## Task item
The lines wanted run from the first one below through the one with "Task: Edit Feb 12 last contacted date". Return them exactly.

+++ Working data +++

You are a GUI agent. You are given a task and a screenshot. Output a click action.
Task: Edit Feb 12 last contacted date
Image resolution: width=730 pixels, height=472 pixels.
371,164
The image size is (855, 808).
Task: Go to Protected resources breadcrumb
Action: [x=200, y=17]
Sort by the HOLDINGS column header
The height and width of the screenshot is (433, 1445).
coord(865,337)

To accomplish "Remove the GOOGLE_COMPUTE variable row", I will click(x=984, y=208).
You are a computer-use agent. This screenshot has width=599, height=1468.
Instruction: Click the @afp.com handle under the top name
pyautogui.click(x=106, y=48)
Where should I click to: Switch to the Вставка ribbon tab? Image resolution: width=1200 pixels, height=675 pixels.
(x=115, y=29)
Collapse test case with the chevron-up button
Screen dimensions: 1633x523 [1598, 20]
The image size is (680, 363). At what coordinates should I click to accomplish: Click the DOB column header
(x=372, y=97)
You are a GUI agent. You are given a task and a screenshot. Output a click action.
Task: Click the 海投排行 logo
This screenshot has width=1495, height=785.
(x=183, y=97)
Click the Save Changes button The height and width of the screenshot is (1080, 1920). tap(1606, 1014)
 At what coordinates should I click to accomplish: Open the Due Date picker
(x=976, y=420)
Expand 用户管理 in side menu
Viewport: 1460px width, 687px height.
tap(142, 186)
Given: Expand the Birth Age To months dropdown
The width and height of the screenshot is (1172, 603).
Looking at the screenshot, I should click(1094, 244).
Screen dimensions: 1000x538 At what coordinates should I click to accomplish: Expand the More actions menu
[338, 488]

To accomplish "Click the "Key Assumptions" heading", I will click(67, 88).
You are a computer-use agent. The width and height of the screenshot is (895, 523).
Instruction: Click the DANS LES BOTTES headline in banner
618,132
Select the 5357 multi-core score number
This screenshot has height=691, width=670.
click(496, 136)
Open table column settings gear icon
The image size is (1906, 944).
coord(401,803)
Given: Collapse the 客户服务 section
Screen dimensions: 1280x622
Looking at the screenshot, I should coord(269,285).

+++

## Task output
You are a GUI agent. You are given a task and a screenshot. Output a click action.
Task: Edit Feb 12 last contacted date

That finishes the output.